Task prompt ->
In the lines below, look for "radio". Copy each line where it appears.

Records for this task ->
· · · ·
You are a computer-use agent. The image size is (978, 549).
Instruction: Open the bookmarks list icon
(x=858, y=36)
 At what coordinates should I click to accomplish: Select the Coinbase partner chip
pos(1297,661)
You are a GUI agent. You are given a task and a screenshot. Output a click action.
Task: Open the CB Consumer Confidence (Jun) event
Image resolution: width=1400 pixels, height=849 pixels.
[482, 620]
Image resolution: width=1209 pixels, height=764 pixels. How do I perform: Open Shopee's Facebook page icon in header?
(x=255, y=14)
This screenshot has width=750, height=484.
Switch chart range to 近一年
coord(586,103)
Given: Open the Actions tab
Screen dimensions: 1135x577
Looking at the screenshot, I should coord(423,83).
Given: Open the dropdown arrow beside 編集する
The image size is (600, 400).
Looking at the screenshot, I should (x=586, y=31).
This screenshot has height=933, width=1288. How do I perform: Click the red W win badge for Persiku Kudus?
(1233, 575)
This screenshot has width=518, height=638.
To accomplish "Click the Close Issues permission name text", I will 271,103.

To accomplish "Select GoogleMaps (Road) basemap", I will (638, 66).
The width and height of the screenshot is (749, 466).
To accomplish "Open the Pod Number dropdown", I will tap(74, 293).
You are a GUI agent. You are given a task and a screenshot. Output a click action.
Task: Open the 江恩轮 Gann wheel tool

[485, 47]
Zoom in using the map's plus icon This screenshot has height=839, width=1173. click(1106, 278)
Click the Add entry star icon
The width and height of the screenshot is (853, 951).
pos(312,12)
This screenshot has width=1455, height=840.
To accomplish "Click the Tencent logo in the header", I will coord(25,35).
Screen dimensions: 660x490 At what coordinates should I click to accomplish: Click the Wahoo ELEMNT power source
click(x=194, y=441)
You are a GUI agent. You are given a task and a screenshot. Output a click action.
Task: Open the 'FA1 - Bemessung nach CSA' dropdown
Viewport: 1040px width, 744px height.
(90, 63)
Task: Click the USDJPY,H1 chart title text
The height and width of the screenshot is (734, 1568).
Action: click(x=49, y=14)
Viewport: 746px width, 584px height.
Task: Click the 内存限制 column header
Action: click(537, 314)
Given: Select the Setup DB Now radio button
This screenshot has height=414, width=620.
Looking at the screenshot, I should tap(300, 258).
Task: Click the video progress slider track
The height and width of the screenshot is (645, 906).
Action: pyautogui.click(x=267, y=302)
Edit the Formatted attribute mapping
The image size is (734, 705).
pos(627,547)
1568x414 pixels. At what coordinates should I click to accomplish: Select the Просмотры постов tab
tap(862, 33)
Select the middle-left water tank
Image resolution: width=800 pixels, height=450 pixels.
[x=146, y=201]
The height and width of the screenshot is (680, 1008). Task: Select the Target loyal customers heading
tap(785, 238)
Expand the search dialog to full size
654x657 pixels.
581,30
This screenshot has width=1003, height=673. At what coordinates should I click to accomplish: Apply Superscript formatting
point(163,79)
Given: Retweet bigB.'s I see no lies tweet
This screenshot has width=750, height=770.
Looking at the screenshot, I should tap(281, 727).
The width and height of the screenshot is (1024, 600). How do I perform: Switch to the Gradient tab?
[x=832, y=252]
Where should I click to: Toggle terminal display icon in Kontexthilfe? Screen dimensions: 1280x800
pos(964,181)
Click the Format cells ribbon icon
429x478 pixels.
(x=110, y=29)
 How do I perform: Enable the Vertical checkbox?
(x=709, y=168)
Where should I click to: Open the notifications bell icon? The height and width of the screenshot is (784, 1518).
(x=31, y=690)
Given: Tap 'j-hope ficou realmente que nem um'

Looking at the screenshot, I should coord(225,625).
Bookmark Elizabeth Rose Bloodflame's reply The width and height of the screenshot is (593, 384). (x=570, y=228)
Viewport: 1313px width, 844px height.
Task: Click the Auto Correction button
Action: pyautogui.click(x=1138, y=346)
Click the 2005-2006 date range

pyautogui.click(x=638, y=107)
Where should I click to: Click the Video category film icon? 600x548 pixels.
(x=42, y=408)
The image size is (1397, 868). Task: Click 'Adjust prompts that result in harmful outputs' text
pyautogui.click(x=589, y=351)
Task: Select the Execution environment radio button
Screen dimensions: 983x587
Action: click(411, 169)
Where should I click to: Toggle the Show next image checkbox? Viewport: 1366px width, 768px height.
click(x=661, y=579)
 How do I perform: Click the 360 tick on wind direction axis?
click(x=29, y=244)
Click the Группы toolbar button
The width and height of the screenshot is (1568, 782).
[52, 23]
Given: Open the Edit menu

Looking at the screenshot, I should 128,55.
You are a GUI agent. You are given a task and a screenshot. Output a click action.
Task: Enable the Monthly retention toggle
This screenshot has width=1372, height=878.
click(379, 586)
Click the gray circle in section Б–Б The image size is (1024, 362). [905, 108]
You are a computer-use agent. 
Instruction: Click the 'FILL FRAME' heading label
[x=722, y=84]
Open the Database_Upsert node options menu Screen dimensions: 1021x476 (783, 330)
· · · ·
Task output ->
Given: Select the Setup DB Now radio button
Task: Select the Execution environment radio button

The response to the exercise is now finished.